The Rate, Amplitude and Duration of Outbursts from Class 0 Protostars in Orion

TL;DR

This study systematically investigates outbursts from Class 0 protostars in Orion, revealing frequent, long-lasting bursts that significantly contribute to mass accretion, driven by disk instabilities triggered by rapid infall.

Contribution

First systematic detection and analysis of outbursts in Class 0 protostars, establishing their frequency, duration, and impact on mass accretion during early star formation.

Findings

Detected three outbursts with ≥2 mag change in Orion Class 0 protostars.

Class 0 protostars burst approximately every 438 years.

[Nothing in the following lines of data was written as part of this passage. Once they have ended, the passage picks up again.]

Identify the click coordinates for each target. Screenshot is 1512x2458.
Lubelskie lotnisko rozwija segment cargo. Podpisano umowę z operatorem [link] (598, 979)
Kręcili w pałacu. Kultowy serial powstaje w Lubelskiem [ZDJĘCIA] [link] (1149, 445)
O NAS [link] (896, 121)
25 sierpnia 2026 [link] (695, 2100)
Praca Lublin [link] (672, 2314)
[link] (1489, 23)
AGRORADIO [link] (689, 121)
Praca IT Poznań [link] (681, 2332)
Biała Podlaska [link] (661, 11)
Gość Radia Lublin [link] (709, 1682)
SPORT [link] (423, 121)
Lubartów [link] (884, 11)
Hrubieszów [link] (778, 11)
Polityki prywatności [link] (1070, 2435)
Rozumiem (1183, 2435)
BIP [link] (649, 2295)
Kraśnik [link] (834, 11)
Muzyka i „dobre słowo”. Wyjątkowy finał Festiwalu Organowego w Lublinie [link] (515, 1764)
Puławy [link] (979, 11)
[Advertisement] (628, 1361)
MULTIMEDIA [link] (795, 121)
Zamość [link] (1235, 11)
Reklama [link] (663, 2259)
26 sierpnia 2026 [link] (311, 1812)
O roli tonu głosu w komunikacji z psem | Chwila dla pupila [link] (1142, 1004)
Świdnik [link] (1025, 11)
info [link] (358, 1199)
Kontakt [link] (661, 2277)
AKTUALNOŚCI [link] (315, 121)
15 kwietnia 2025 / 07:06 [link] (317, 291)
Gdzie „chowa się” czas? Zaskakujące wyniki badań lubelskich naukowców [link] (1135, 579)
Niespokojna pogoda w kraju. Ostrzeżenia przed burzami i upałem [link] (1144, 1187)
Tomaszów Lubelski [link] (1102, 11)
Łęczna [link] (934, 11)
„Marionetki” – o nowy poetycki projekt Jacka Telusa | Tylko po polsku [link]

Bursts last over nine years with significant variability.

Abstract

At least half of a protostar's mass is accreted in the Class 0 phase, when the central protostar is deeply embedded in a dense, infalling envelope. We present the first systematic search for outbursts from Class 0 protostars in the Orion clouds. Using photometry from Spitzer/IRAC spanning 2004 to 2017, we detect three outbursts from Class 0 protostars with $\ge 2$ mag changes at 3.6 or 4.5 $\mu$m. This is comparable to the magnitude change of a known protostellar FU Ori outburst. Two are newly detected bursts from the protostars HOPS 12 and 124. The number of detections implies that Class 0 protostars burst every 438 yr, with a 95% confidence interval of 161 to 1884 yr. Combining Spitzer and WISE/NEOWISE data spanning 2004-2019, we show that the bursts persist for more than nine years with significant variability during each burst. Finally, we use $19-100$ $\mu$m photometry from SOFIA, Spitzer and Herschel to measure the amplitudes of the bursts. Based on the burst interval, a duration of 15 yr, and the range of observed amplitudes, 3-100% of the mass accretion during the Class 0 phase occurs during bursts. In total, we show that bursts from Class 0 protostars are as frequent, or even more frequent, than those from more evolved protostars. This is consistent with bursts being driven by instabilities in disks triggered by rapid mass infall. Furthermore, we find that bursts may be a significant, if not dominant, mode of mass accretion during the Class 0 phase.